Skip maintaining on-demand certs in the background renewal routine and let handshakes trigger maintenance

Pruthvi_Menpara · February 21, 2023, 2:00pm

We provide on-demand SSL certificates to our customers’ domains pointing to our caddy server.

For the first time, SSL certificates are generated by validating the ask endpoint.

Let’s say some of the customers’ domains have been pointed to another server(Not Caddy), Still, the renewal background job is trying to renew the certificate. It is skipping the ask endpoint.

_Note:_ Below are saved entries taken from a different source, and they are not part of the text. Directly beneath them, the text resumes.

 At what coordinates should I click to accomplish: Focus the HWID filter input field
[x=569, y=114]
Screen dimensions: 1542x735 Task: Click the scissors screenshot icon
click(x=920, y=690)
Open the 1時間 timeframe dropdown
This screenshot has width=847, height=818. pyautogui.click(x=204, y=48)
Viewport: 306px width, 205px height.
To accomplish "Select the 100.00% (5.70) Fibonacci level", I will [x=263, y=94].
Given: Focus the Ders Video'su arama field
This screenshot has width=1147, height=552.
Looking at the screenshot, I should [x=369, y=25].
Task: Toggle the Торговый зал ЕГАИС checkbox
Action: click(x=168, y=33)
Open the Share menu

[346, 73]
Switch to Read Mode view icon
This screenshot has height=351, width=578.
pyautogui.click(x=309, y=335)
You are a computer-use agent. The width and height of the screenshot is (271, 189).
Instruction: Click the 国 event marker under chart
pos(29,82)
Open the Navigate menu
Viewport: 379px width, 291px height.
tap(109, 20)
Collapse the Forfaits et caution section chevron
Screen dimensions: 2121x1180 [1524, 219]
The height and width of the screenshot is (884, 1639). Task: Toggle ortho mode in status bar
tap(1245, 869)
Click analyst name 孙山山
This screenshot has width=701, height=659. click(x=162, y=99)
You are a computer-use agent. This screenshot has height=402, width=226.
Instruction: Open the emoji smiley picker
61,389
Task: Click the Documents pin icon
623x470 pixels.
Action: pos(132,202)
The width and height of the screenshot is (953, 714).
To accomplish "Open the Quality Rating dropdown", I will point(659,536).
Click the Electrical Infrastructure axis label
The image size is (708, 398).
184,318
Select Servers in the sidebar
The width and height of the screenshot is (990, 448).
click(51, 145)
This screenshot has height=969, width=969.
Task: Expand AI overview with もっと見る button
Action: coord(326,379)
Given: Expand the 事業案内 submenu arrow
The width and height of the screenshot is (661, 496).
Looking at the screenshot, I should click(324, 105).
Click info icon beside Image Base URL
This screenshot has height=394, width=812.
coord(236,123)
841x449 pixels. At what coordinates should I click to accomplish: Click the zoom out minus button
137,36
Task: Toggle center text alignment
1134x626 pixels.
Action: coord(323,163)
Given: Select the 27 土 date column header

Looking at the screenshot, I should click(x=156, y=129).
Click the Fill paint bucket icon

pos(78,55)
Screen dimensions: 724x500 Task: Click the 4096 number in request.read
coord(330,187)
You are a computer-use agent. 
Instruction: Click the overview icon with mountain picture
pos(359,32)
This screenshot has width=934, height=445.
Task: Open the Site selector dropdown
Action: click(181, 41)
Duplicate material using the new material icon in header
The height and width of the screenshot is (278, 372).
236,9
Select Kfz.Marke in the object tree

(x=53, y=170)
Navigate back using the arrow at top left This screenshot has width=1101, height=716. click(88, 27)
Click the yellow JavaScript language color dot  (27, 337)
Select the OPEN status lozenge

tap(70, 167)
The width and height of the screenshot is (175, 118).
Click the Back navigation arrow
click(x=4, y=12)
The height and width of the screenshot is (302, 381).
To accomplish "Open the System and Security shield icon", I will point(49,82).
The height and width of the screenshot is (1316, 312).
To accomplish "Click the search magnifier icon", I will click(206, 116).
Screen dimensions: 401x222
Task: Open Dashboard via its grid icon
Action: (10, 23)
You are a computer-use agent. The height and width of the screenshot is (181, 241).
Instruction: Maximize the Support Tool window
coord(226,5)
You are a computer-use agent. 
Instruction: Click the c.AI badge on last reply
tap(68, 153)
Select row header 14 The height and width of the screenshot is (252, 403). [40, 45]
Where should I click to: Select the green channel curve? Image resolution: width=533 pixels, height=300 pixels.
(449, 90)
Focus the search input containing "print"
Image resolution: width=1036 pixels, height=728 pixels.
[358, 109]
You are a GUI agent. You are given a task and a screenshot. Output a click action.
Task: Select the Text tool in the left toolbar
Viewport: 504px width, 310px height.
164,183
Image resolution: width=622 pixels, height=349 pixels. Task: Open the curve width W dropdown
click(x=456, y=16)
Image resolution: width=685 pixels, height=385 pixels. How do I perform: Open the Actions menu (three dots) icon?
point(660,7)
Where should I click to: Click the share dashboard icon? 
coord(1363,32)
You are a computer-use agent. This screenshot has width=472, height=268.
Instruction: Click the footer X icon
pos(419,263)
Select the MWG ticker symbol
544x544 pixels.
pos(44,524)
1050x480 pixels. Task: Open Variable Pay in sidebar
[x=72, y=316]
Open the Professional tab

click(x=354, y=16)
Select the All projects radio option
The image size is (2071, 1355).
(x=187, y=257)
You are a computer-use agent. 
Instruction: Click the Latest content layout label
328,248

In the ask endpoint, we have put the below checks:

Domain should be pointed to the caddy server.
Subscription of the customer.

Here are the logs generated on the caddy server:


caddy[768]: {"level":"error","ts":1676974515.3051982,"logger":"tls.issuance.acme","msg":"looking up info for HTTP challenge","host":"p.gcse.co.uk","error":"no information found to solve challenge for identifier: p.gcse.co.uk"}

It seems like the ask endpoint is not getting hit on the renewal process.

How can the caddy server skip maintaining on-demand certs in the background renewal routine and let handshakes trigger maintenance instead?

Is there any way to invalidate SSL certificates failing(Not pointing to the caddy server) to solve the challenge for identifiers?

FYI: I am trying to implement the below solution.

Clean up Caddy Certificates - #10 by francislavoie

Please provide the solution to skip maintaining on-demand certs in the background renewal routine and let handshakes trigger maintenance instead.

Running caddy version v2.4.0 h1:yHnnbawH2G3ZBP2mAJF4XBLnJanqhULLP/wu01Qi9Io= connected with the local filesystem.

matt · February 21, 2023, 5:30pm

The ‘ask’ endpoint is consulted for renewals:

github.com

caddyserver/certmagic/blob/c0dc63288aceb406d9bd665fb739da38cdc1a773/handshake.go#L639


      
          		zap.Bool("revoked", revoked),
          	)
          
          
	// Renew and reload the certificate
          	renewAndReload := func(ctx context.Context, cancel context.CancelFunc) (Certificate, error) {
          		defer cancel()
          
          
		log.Info("attempting certificate renewal")
          
          
		// Make sure a certificate for this name should be obtained on-demand
          		err := cfg.checkIfCertShouldBeObtained(name)
          		if err != nil {
          			// if not, remove from cache (it will be deleted from storage later)
          			cfg.certCache.mu.Lock()
          			cfg.certCache.removeCertificate(currentCert)
          			cfg.certCache.mu.Unlock()
          			unblockWaiters()
          
          
			if log != nil {
          				log.Error("certificate should not be obtained", zap.Error(err))
          			}

If you see a log that says “attempting certificate renewal” without a corresponding request to your HTTP endpoint, then I’d be interested in seeing those two correlating logs. If the ‘ask’ endpoint isn’t being consulted, it could be a mistake in your Caddy configuration, or maybe a CA is still sending lingering challenge requests to your server. (We see this sometimes.)

Since this isn’t a question about coding, I’ve changed the category to Help. Next time, please fill out the Help category template as it provides information that is crucial for us helping you.

I’d also strongly recommend upgrading Caddy. v2.4 is quite an old version now and we have many improvements since then.